Written request: Please repeat, word for word, the items below from the line containing "This screenshot has" through the end, both included, and leave out the pictures.

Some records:
_ _ _ _

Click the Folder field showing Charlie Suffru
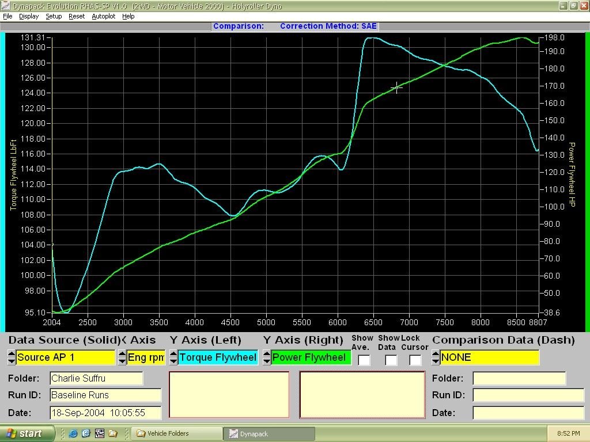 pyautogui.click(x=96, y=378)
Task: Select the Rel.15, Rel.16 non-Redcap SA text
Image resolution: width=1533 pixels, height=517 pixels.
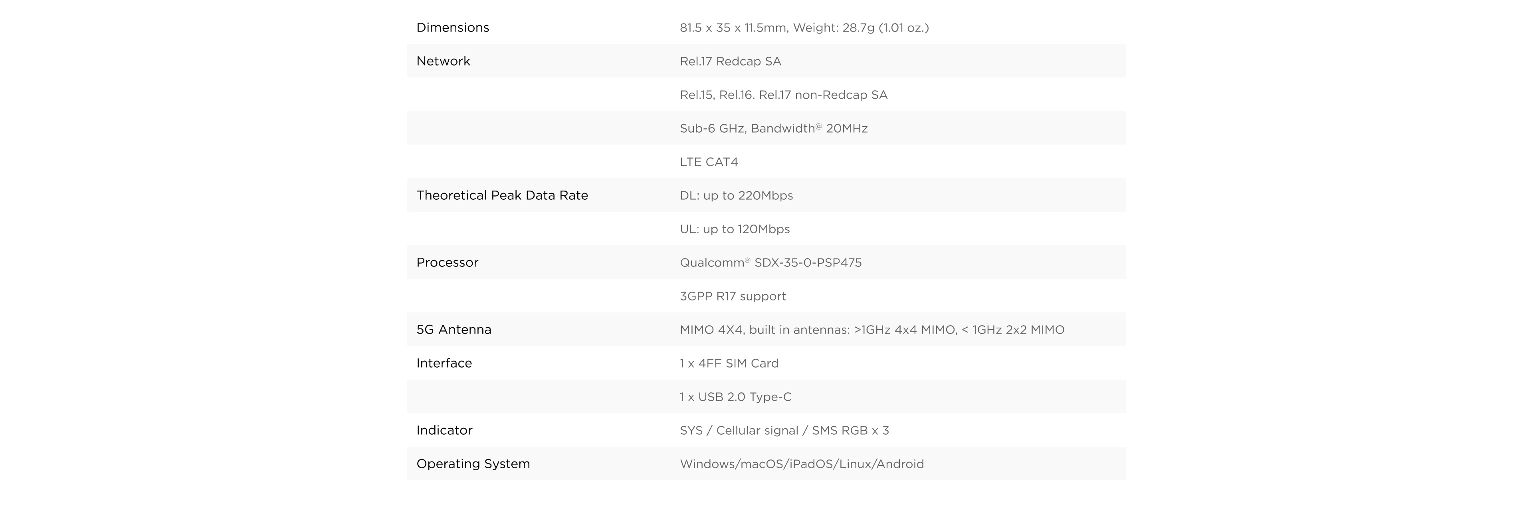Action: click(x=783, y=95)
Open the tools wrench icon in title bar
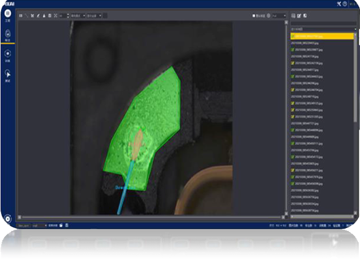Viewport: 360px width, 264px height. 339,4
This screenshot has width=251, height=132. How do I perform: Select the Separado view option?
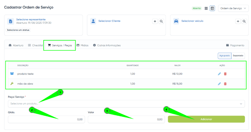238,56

_ _ _ _

Answer to this task:
This screenshot has width=251, height=132. How do I perform: Select the Separado view option?
238,56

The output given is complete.